▸ Brief
Reproduce all of the items below word for word, keeping every line in its original order.

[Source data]
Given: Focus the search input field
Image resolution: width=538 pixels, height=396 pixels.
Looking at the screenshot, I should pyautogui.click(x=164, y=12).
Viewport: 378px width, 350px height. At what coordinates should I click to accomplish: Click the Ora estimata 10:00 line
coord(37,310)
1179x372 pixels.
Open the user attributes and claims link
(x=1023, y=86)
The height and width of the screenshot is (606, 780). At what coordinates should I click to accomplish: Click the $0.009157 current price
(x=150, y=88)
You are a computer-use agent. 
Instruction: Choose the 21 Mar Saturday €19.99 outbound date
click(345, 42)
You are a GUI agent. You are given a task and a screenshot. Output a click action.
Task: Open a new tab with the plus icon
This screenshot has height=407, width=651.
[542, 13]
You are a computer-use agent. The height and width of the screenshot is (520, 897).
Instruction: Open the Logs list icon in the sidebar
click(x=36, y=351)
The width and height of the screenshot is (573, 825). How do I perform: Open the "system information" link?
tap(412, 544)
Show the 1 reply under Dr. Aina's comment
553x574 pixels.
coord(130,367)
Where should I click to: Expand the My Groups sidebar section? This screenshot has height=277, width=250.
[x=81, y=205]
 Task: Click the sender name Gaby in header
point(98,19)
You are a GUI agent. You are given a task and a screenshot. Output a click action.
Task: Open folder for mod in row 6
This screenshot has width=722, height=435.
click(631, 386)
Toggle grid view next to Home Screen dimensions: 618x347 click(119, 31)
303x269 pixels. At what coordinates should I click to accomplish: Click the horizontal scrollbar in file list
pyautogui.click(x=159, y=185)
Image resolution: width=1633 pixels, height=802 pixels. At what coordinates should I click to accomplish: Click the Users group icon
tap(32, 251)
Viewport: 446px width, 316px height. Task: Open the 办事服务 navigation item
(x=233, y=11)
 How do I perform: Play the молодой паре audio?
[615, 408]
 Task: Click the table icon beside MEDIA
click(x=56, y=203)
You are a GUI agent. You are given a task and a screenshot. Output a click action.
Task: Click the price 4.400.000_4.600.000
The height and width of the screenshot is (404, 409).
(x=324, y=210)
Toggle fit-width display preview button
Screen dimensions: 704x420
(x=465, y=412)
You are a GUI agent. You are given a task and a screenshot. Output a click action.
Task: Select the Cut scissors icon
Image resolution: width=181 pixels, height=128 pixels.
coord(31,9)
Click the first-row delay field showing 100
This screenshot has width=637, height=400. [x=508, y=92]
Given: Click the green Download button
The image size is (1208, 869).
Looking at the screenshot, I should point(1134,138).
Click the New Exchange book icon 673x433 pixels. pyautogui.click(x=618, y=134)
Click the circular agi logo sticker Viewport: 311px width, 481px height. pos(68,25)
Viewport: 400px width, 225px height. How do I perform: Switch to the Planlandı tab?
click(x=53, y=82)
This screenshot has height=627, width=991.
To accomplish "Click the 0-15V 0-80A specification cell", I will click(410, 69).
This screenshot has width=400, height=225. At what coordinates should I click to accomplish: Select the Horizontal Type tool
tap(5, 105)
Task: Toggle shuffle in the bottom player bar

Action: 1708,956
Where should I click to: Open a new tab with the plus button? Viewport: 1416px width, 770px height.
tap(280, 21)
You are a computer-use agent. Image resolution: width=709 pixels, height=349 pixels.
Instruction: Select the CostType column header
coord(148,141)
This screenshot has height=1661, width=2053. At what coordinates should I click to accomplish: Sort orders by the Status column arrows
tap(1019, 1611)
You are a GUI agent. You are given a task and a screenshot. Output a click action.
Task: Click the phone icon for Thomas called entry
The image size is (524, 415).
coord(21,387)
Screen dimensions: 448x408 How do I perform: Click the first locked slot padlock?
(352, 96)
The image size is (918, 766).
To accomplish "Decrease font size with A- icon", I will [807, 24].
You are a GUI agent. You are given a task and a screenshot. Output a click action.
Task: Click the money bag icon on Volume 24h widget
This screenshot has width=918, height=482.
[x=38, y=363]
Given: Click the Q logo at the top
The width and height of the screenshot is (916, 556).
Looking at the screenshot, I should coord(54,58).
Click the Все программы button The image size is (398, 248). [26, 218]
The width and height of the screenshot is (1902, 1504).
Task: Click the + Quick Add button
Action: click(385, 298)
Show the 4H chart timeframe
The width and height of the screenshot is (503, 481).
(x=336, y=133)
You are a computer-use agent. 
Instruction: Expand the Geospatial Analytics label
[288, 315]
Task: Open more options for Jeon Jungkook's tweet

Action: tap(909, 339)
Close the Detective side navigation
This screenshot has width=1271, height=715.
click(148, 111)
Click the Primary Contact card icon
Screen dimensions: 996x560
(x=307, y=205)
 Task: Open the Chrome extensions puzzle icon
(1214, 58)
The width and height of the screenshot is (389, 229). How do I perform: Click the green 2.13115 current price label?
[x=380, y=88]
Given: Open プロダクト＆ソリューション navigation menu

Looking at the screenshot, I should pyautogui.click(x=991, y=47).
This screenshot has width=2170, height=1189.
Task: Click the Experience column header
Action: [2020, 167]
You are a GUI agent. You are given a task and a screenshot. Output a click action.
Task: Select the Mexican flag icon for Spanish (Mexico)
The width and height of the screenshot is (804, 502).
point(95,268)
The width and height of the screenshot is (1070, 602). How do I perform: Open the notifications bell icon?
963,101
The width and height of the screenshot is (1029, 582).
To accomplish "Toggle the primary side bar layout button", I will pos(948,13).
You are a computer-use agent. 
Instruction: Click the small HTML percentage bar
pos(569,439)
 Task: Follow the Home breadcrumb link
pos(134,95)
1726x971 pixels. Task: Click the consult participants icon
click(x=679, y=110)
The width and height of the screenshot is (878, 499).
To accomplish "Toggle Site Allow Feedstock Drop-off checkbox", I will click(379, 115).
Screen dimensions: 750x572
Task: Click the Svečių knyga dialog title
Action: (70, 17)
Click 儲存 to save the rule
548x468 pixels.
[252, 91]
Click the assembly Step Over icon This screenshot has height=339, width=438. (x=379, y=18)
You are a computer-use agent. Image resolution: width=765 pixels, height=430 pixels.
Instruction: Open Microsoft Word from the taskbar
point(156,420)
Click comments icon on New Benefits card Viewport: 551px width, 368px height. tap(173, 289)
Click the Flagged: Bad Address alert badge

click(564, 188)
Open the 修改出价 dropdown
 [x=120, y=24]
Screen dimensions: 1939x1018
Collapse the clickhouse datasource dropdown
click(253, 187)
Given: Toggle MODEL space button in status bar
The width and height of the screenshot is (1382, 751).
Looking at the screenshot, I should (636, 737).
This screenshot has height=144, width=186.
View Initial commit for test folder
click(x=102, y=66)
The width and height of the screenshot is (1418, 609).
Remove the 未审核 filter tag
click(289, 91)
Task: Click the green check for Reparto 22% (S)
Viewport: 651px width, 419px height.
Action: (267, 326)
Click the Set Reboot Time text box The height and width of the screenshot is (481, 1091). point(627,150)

▸ Result of the exercise
Given: Focus the search input field
Image resolution: width=538 pixels, height=396 pixels.
Looking at the screenshot, I should pyautogui.click(x=164, y=12).
Viewport: 378px width, 350px height. At what coordinates should I click to accomplish: Click the Ora estimata 10:00 line
coord(37,310)
1179x372 pixels.
Open the user attributes and claims link
(x=1023, y=86)
The height and width of the screenshot is (606, 780). At what coordinates should I click to accomplish: Click the $0.009157 current price
(x=150, y=88)
You are a computer-use agent. 
Instruction: Choose the 21 Mar Saturday €19.99 outbound date
click(345, 42)
You are a GUI agent. You are given a task and a screenshot. Output a click action.
Task: Open a new tab with the plus icon
This screenshot has height=407, width=651.
[542, 13]
You are a computer-use agent. The height and width of the screenshot is (520, 897).
Instruction: Open the Logs list icon in the sidebar
click(x=36, y=351)
The width and height of the screenshot is (573, 825). How do I perform: Open the "system information" link?
tap(412, 544)
Show the 1 reply under Dr. Aina's comment
553x574 pixels.
coord(130,367)
Where should I click to: Expand the My Groups sidebar section? This screenshot has height=277, width=250.
[x=81, y=205]
 Task: Click the sender name Gaby in header
point(98,19)
You are a GUI agent. You are given a task and a screenshot. Output a click action.
Task: Open folder for mod in row 6
This screenshot has width=722, height=435.
click(631, 386)
Toggle grid view next to Home Screen dimensions: 618x347 click(119, 31)
303x269 pixels. At what coordinates should I click to accomplish: Click the horizontal scrollbar in file list
pyautogui.click(x=159, y=185)
Image resolution: width=1633 pixels, height=802 pixels. At what coordinates should I click to accomplish: Click the Users group icon
tap(32, 251)
Viewport: 446px width, 316px height. Task: Open the 办事服务 navigation item
(x=233, y=11)
 How do I perform: Play the молодой паре audio?
[615, 408]
 Task: Click the table icon beside MEDIA
click(x=56, y=203)
You are a GUI agent. You are given a task and a screenshot. Output a click action.
Task: Click the price 4.400.000_4.600.000
The height and width of the screenshot is (404, 409).
(x=324, y=210)
Toggle fit-width display preview button
Screen dimensions: 704x420
(x=465, y=412)
You are a GUI agent. You are given a task and a screenshot. Output a click action.
Task: Select the Cut scissors icon
Image resolution: width=181 pixels, height=128 pixels.
coord(31,9)
Click the first-row delay field showing 100
This screenshot has width=637, height=400. [x=508, y=92]
Given: Click the green Download button
The image size is (1208, 869).
Looking at the screenshot, I should point(1134,138).
Click the New Exchange book icon 673x433 pixels. pyautogui.click(x=618, y=134)
Click the circular agi logo sticker Viewport: 311px width, 481px height. pos(68,25)
Viewport: 400px width, 225px height. How do I perform: Switch to the Planlandı tab?
click(x=53, y=82)
This screenshot has height=627, width=991.
To accomplish "Click the 0-15V 0-80A specification cell", I will click(410, 69).
This screenshot has width=400, height=225. At what coordinates should I click to accomplish: Select the Horizontal Type tool
tap(5, 105)
Task: Toggle shuffle in the bottom player bar

Action: 1708,956
Where should I click to: Open a new tab with the plus button? Viewport: 1416px width, 770px height.
tap(280, 21)
You are a computer-use agent. Image resolution: width=709 pixels, height=349 pixels.
Instruction: Select the CostType column header
coord(148,141)
This screenshot has height=1661, width=2053. At what coordinates should I click to accomplish: Sort orders by the Status column arrows
tap(1019, 1611)
You are a GUI agent. You are given a task and a screenshot. Output a click action.
Task: Click the phone icon for Thomas called entry
The image size is (524, 415).
coord(21,387)
Screen dimensions: 448x408 How do I perform: Click the first locked slot padlock?
(352, 96)
The image size is (918, 766).
To accomplish "Decrease font size with A- icon", I will [807, 24].
You are a GUI agent. You are given a task and a screenshot. Output a click action.
Task: Click the money bag icon on Volume 24h widget
This screenshot has width=918, height=482.
[x=38, y=363]
Given: Click the Q logo at the top
The width and height of the screenshot is (916, 556).
Looking at the screenshot, I should coord(54,58).
Click the Все программы button The image size is (398, 248). [26, 218]
The width and height of the screenshot is (1902, 1504).
Task: Click the + Quick Add button
Action: click(385, 298)
Show the 4H chart timeframe
The width and height of the screenshot is (503, 481).
(x=336, y=133)
You are a computer-use agent. 
Instruction: Expand the Geospatial Analytics label
[288, 315]
Task: Open more options for Jeon Jungkook's tweet

Action: tap(909, 339)
Close the Detective side navigation
This screenshot has width=1271, height=715.
click(148, 111)
Click the Primary Contact card icon
Screen dimensions: 996x560
(x=307, y=205)
 Task: Open the Chrome extensions puzzle icon
(1214, 58)
The width and height of the screenshot is (389, 229). How do I perform: Click the green 2.13115 current price label?
[x=380, y=88]
Given: Open プロダクト＆ソリューション navigation menu

Looking at the screenshot, I should pyautogui.click(x=991, y=47).
This screenshot has width=2170, height=1189.
Task: Click the Experience column header
Action: [2020, 167]
You are a GUI agent. You are given a task and a screenshot. Output a click action.
Task: Select the Mexican flag icon for Spanish (Mexico)
The width and height of the screenshot is (804, 502).
point(95,268)
The width and height of the screenshot is (1070, 602). How do I perform: Open the notifications bell icon?
963,101
The width and height of the screenshot is (1029, 582).
To accomplish "Toggle the primary side bar layout button", I will pos(948,13).
You are a computer-use agent. 
Instruction: Click the small HTML percentage bar
pos(569,439)
 Task: Follow the Home breadcrumb link
pos(134,95)
1726x971 pixels. Task: Click the consult participants icon
click(x=679, y=110)
The width and height of the screenshot is (878, 499).
To accomplish "Toggle Site Allow Feedstock Drop-off checkbox", I will click(379, 115).
Screen dimensions: 750x572
Task: Click the Svečių knyga dialog title
Action: (70, 17)
Click 儲存 to save the rule
548x468 pixels.
[252, 91]
Click the assembly Step Over icon This screenshot has height=339, width=438. (x=379, y=18)
You are a computer-use agent. Image resolution: width=765 pixels, height=430 pixels.
Instruction: Open Microsoft Word from the taskbar
point(156,420)
Click comments icon on New Benefits card Viewport: 551px width, 368px height. tap(173, 289)
Click the Flagged: Bad Address alert badge

click(564, 188)
Open the 修改出价 dropdown
 [x=120, y=24]
Screen dimensions: 1939x1018
Collapse the clickhouse datasource dropdown
click(253, 187)
Given: Toggle MODEL space button in status bar
The width and height of the screenshot is (1382, 751).
Looking at the screenshot, I should (636, 737).
This screenshot has height=144, width=186.
View Initial commit for test folder
click(x=102, y=66)
The width and height of the screenshot is (1418, 609).
Remove the 未审核 filter tag
click(289, 91)
Task: Click the green check for Reparto 22% (S)
Viewport: 651px width, 419px height.
Action: (267, 326)
Click the Set Reboot Time text box The height and width of the screenshot is (481, 1091). point(627,150)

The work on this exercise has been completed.